Will you write out, word for word, every line from the one with "Favorite the project using the heart icon" to the final line of the data below, with the pictures left out?

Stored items
== Segment start ==
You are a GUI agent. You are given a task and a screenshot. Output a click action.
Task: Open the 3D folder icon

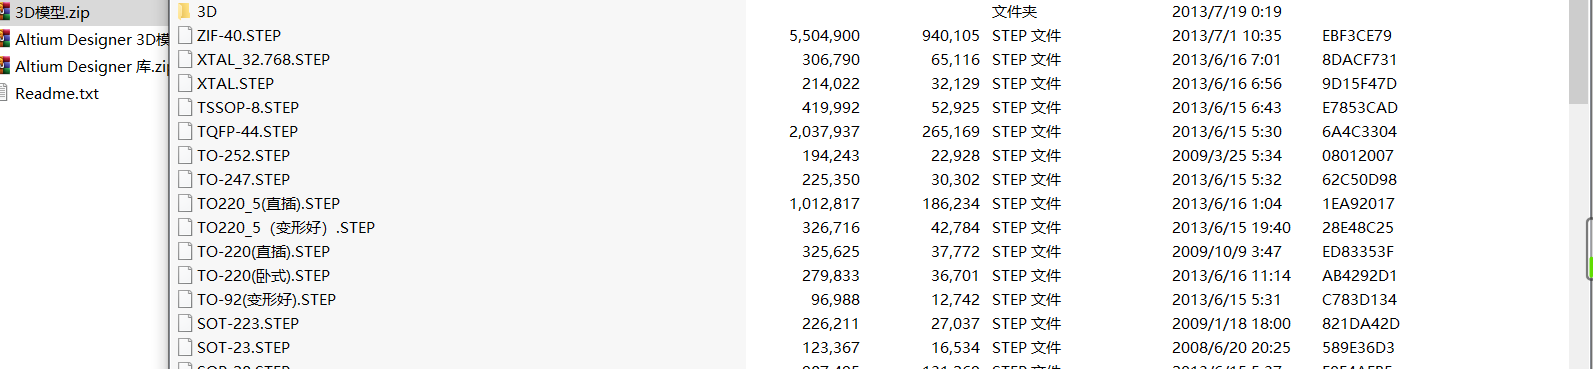click(184, 11)
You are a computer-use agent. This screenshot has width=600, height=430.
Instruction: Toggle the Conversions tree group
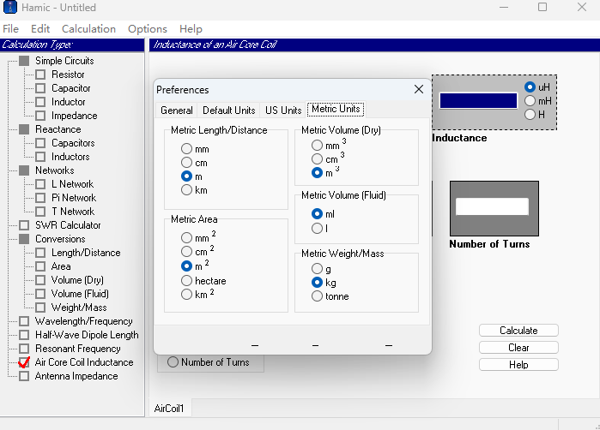pos(25,239)

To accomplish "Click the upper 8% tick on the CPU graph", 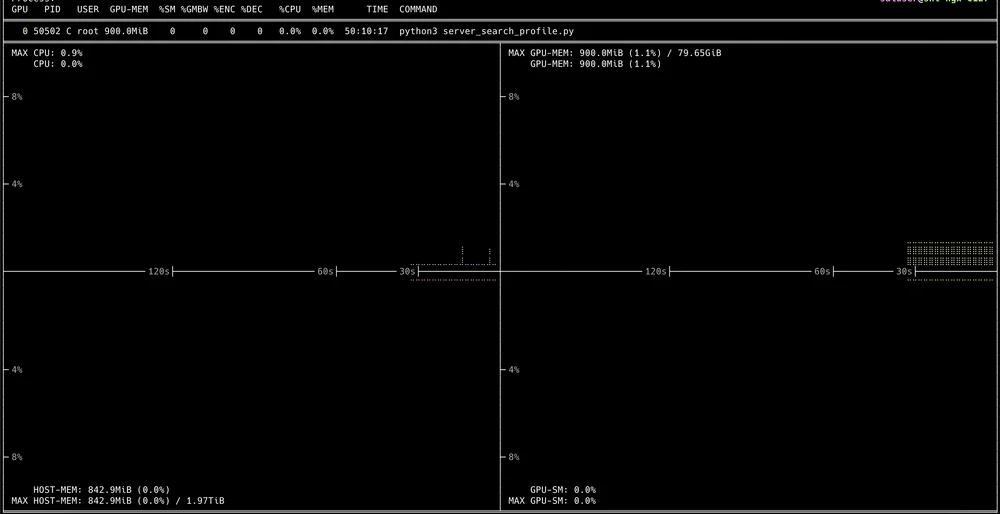I will click(x=17, y=97).
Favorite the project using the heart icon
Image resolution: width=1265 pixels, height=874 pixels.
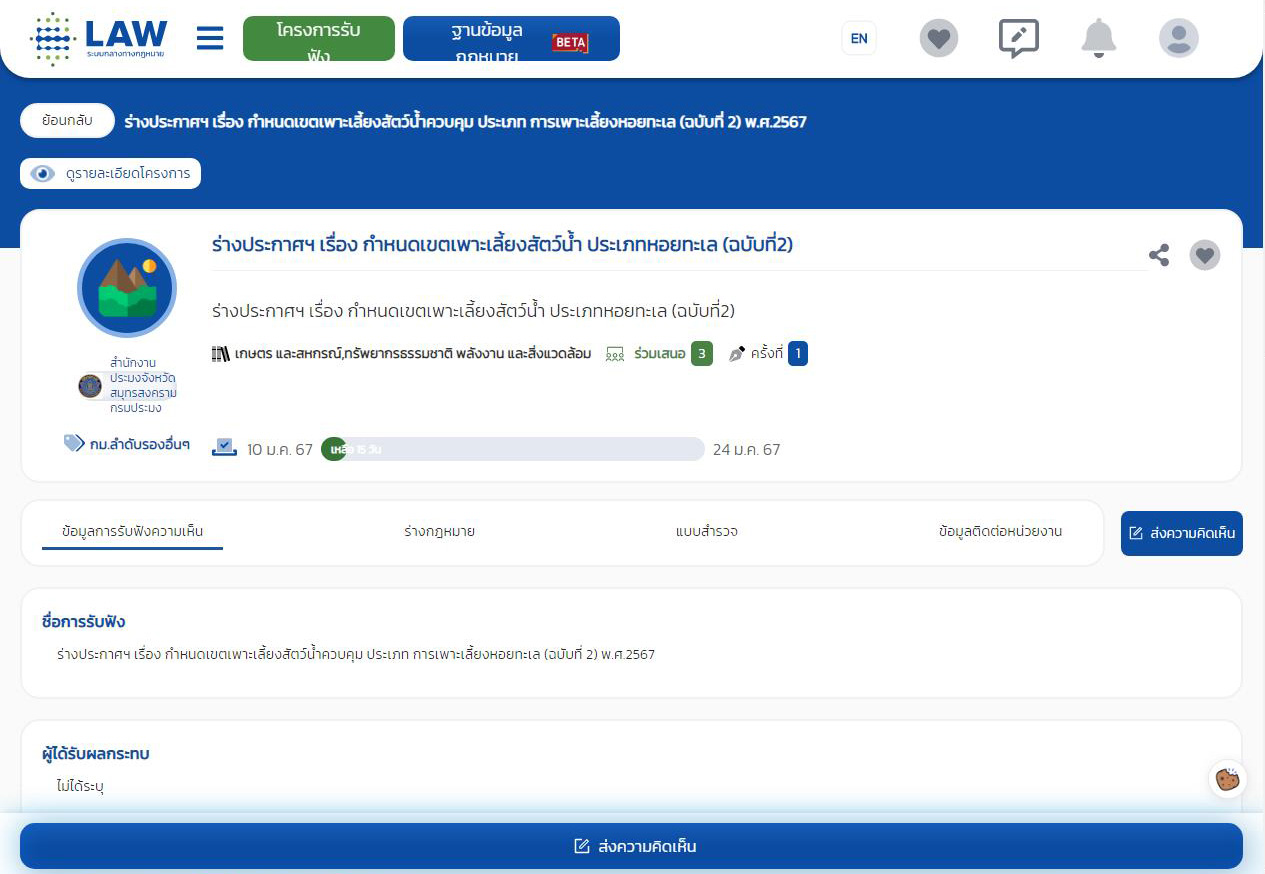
== Segment end ==
**Reply**
Favorite the project using the heart icon
Image resolution: width=1265 pixels, height=874 pixels.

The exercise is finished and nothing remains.